Cover Story: Georgia’s long-standing lethal injection controversy

Thirteen years ago, Georgia stopped killing prisoners via the electric chair. But its continued use of deadly drugs hasn’t gone so well.

In 2001, the Georgia Supreme Court declared the use of the electric chair unconstitutional, deeming it “cruel and unusual punishment.” Since then, Georgia has used lethal injection as its lone instrument to execute capital offenders.

The three-drug cocktail widely used has been a mix of sodium thiopental or, by 2011, pentobarbital (pictured), to render a prisoner unconscious; pancuronium bromide to incur paralysis; and potassium chloride to stop the heart.

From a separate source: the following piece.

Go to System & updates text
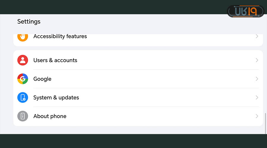This screenshot has height=148, width=267. coord(56,98)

Supporters of the method characterize it as the most humane form of execution. But many pharmaceutical companies have shied away from knowingly manufacturing drugs meant to cause death in recent years. In 2011, the drugs became sparse. Soon after, Georgia and several other states were accused of cutting corners to obtain sodium thiopental. International pressure on the drug suppliers made it even harder to obtain.

Officials from the Georgia Diagnostic and Classification Prison, where the state’s executions take place, began looking elsewhere for the drug, even going so far as to try obtaining a shipment from a supplier in England. There are strict federal laws for buying drugs from overseas and the shipment was eventually stopped in Memphis as it awaited inspection from the Federal Food and Drug Administration. While death row waited, the drug’s shelf life was running out.

A series of email correspondences, published in the New York Times in April 2011, detailed the plan to obtain the drugs directly from the supplier in England.

The correspondence also shows close cooperation between several states to disperse the drug to prisons to carry out executions. The cache of sodium thiopental was ultimately seized by the DEA. The London-based supplier Dream Pharma would not state where it obtained the drug.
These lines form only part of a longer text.